This post explains how to get a personal wiki using Gollum running on Amazon Web Services (EC2) on a micro instance with the free usage tier.

For a long time I’ve been using TiddlyWiki as a personal wiki for note taking. I used DropBox to sync the wiki html file between machines. I have wanted to upgrade this for a while for a system that has proper versioning and better syntax highlighting. I’ve also wanted to test out using AWS as I think it will be a useful experience for the future.

Step 1 - Get a domain name.

Any domain name will do. I recently learned about Internationalised Domain Names, which are URLs that contain language-specific Unicode characters. Browsers interpret the Unicode characters in a system called Punycode, which encodes the Unicode characters into a restricted ASCII character set, allowing DNS entries for IDN sites in the ASCII character set.

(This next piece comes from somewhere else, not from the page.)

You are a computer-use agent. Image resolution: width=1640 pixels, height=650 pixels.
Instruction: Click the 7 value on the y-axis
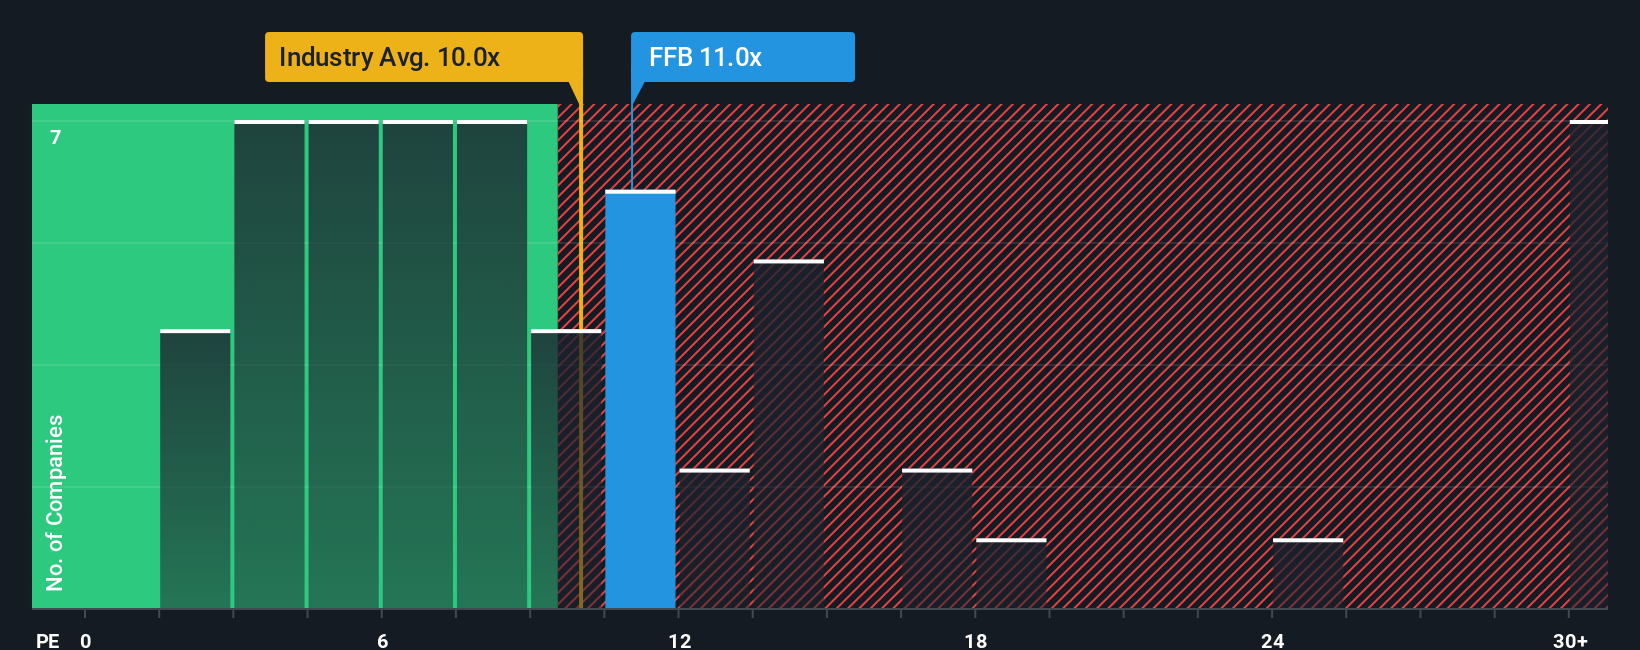(56, 137)
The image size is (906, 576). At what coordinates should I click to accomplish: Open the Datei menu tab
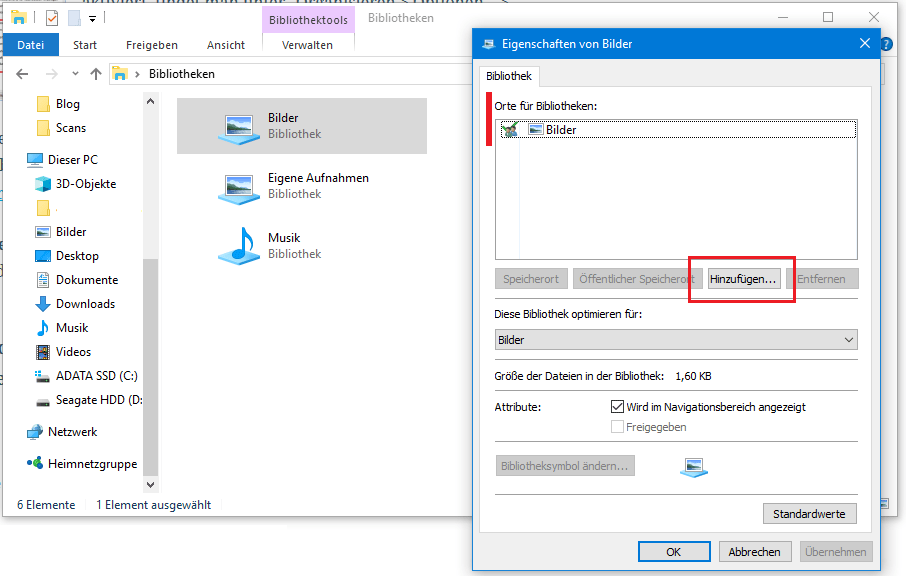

For instance, hover your mouse over the following URL in a modern browser and you will see a domain beginning with xn--: ☁→❄→☃→☀→☺→☂→☹→✝.ws

I had a browse through a Unicode character table, found a glyph that I liked (it looks like a skull with a monocle), then found the punycode URL for the character, then registered it with NameCheap. Despite the name, the customer support was very good.

I now had the URL http://ௐ.com.

Step 2 - Set up an Amazon Micro Instance

I signed up for the free usage tier of AWS, started up a micro instance, assigned an elastic IP to the instance, then pointed the DNS A record to that IP using NameCheap’s DNS server.

I used all of the default settings, and the micro instance image is the Ubuntu 13.04 server image. The next step was to install all required dependencies and Gollum itself:

sudo apt-get update
sudo apt-get upgrade
sudo apt-get install vim build-essential ruby ruby-dev libxslt1-dev git-core libxml2-dev
sudo gem install redcarpet gollum

The Gollum wiki has a list of other gems that you might find useful for different types of language markup and syntax highlighting. After the dependencies had been installed, I opened up TCP port 4567 on the web server security group, and created the wiki itself:

mkdir wiki
cd wiki
git init .

I added a file at config.ru to enable HTTP Basic Auth on the Rack application, based on the file I found here.

require 'rubygems'
require 'gollum/app'

use Rack::Auth::Basic, "Restricted Area" do |username, password|
   [username, password] == ['user', 'password']
end

gollum_path = File.expand_path(File.dirname(__FILE__))
Precious::App.set(:gollum_path, gollum_path)
Precious::App.set(:wiki_options, {})
run Precious::App

I could then see the server running with HTTP basic auth (see more authentication options for Rack::Auth here) on port 4567, after running the following:

rackup -p 4567 config.ru

Hitting <Control+Z>, then running the following will let you log out of the session and the server will continue to run.

bg
disown

You can install an Upstart script to have Upstart manage your Gollum process. A quick Google found one that looks like it will do the trick here.

Note: This git repository has no remote, so this is your only copy. I suggest using an EBS volume to store your git repo, or for instance a nightly Cron job that pushes to another server.